Start-up 11/19/03 - Gone 1/15/04
Uplinked 11/6 - Start 11/13/02 - Gone 1/15/03
Start 11/14/01 - Gone 1/16/02
Start 11/20/00 - Gone 1/9/01

So it could be coming today or, more likely, next week.

Info from the EKB. Specifically the Dish Channel Chart changes pages
See ya
Tony


----------



## pez2002 (Dec 13, 2002)

directv allready has its channel up

And in philly our station sunny 104.5 does x-mas music weekends for now not unless rival station beats them to it agian like last year


----------



## pez2002 (Dec 13, 2002)

scooper said:


> Please - It's only November 10th !!!
> 
> I don't want to hear holiday music until the day after Thanksgiving, at least !


Dont be such a spazz


----------



## jpurkey (May 15, 2003)

pez2002 said:


> directv allready has its channel up
> 
> And in philly our station sunny 104.5 does x-mas music weekends for now not unless rival station beats them to it agian like last year


Yes, Music Choice (806) started this week. They probably do it for any stores that want to play holiday music early.

I wonder how much $$ radio stations save in royalty fees by playing two months of holiday music? I assume they still have to pay for christmas songs too, but probably not as much as they do for regular/current music?


----------



## mattb (Apr 29, 2002)

Royalties are the same if its Christmas or not, cuz they pay ASCAP, BMI, and SESAC and they dont care if its a Christmas song or regular song, if its one of theirs, they still pay. The recording industry dont give a discount because its Christmas


----------



## Steve Mehs (Mar 21, 2002)

Jeff at Sirius BackStage reports that Sirius will start broadcasting Christmas music on Thanksgiving Day on stream 4, Movin' Easy.


----------



## Jacob S (Apr 14, 2002)

There ya go, now a choice for Christmas music at last on Dish Network.


----------



## jpurkey (May 15, 2003)

Thanks Matt.

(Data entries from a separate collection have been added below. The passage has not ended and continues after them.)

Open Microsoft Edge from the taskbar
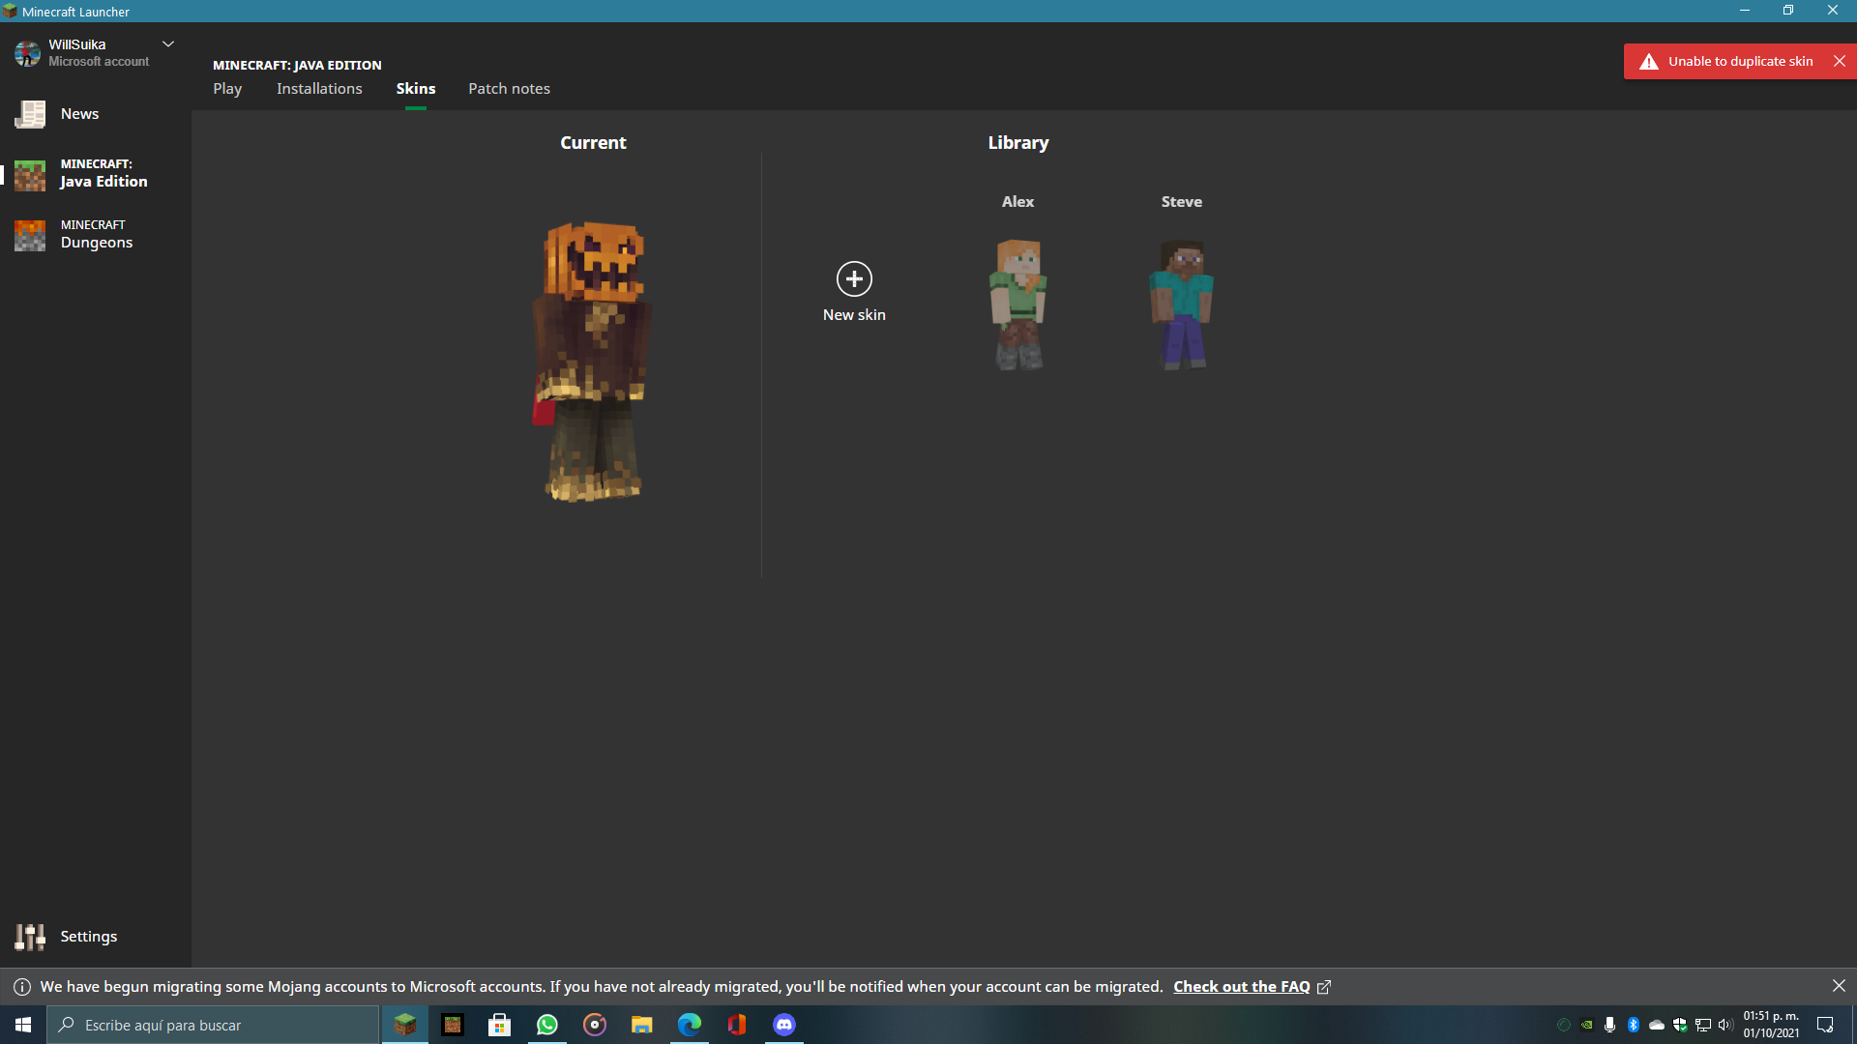The height and width of the screenshot is (1044, 1857). (690, 1025)
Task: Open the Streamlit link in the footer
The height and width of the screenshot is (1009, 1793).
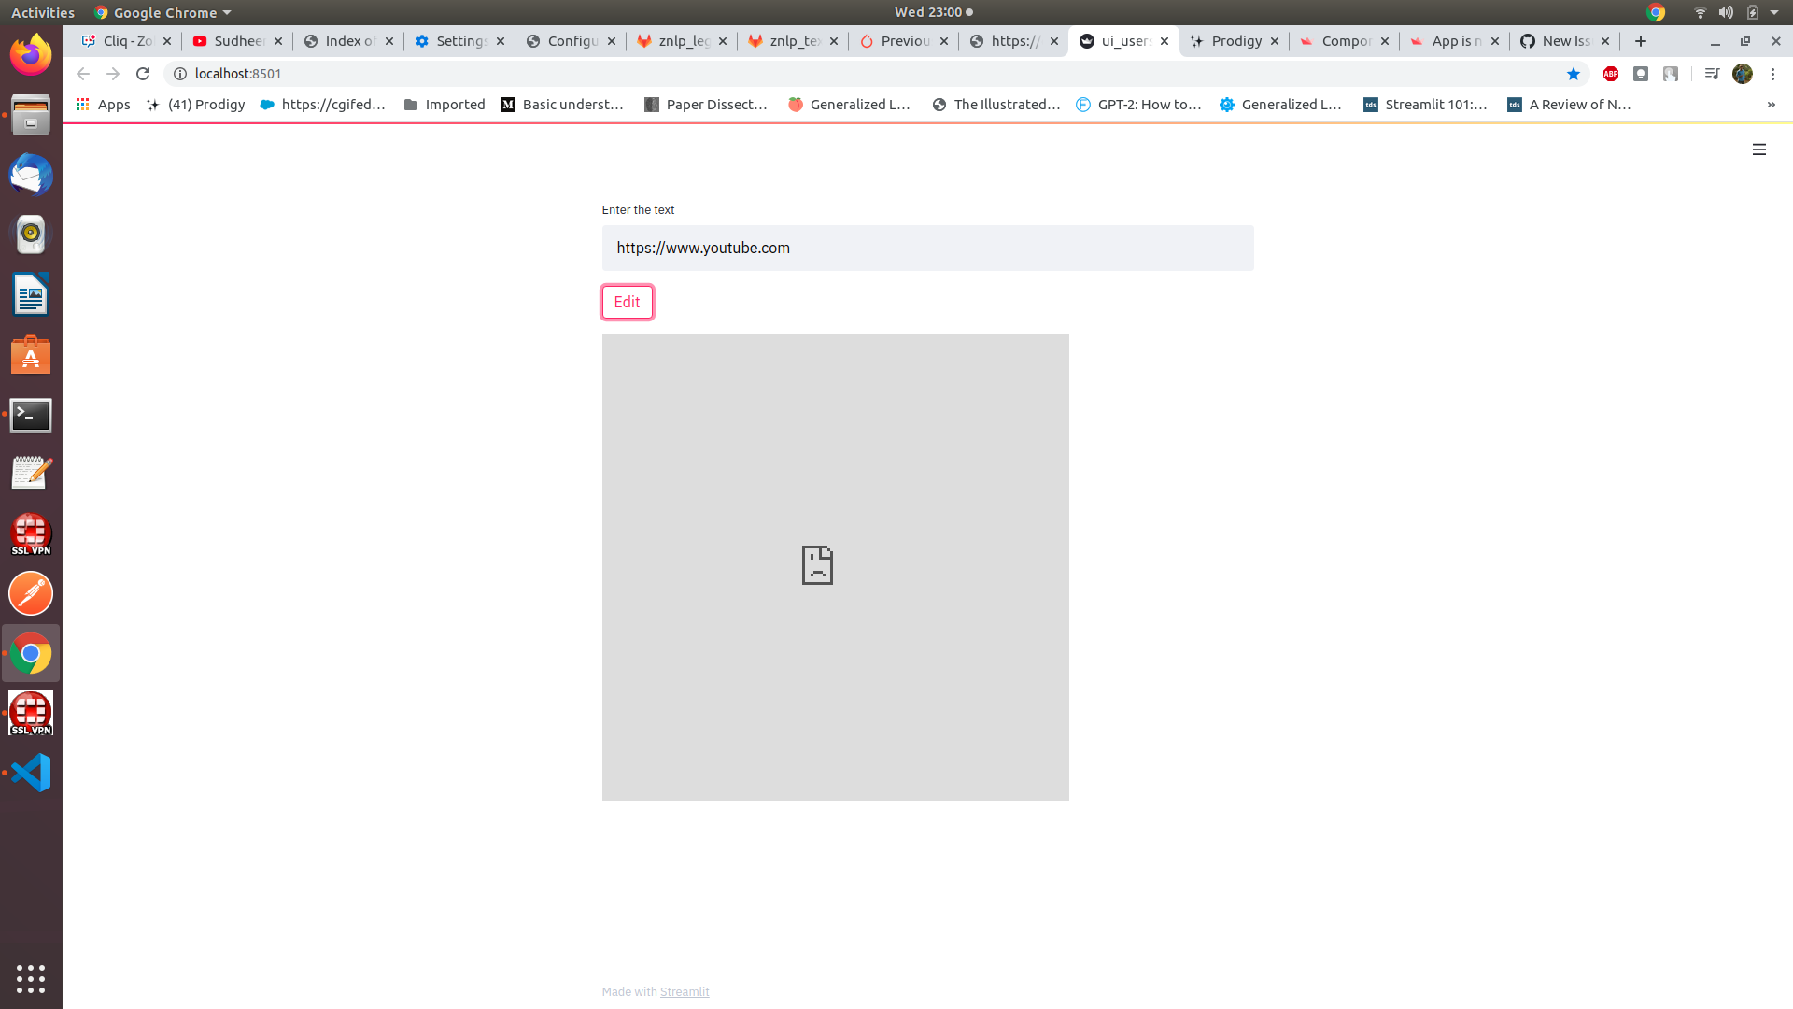Action: (684, 991)
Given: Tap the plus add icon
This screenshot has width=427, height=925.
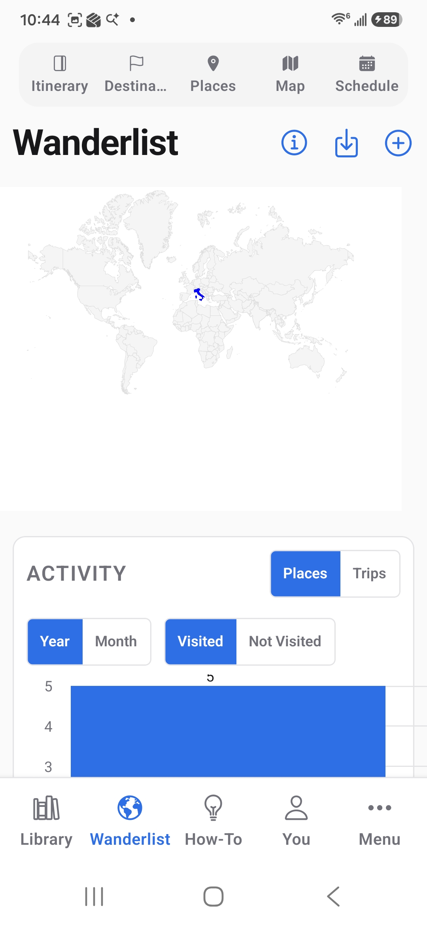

I just assumed that Christmas music (being older) would not have as high of royalties as recent releases. So I guess the stations are not trying to save a $ then.


----------



## Paul Secic (Dec 16, 2003)

mattb said:


> Royalties are the same if its Christmas or not, cuz they pay ASCAP, BMI, and SESAC and they dont care if its a Christmas song or regular song, if its one of theirs, they still pay. The recording industry dont give a discount because its Christmas


The rotten RIAA is cheap cheap cheap cheap cheap cheap cheap Bah Humbug.


----------



## invaliduser88 (Apr 23, 2002)

Paul Secic said:


> The rotten RIAA is cheap cheap cheap cheap cheap cheap cheap Bah Humbug.


 Actually, I group the RIAA with other organized crime groups such as the Mafia and drug cartels.


----------



## pez2002 (Dec 13, 2002)

pez2002 said:


> directv allready has its channel up
> 
> And in philly our station sunny 104.5 does x-mas music weekends for now not unless rival station beats them to it agian like last year


Sunny went on friday @ 6am and rival station B101.1 went yesterday


----------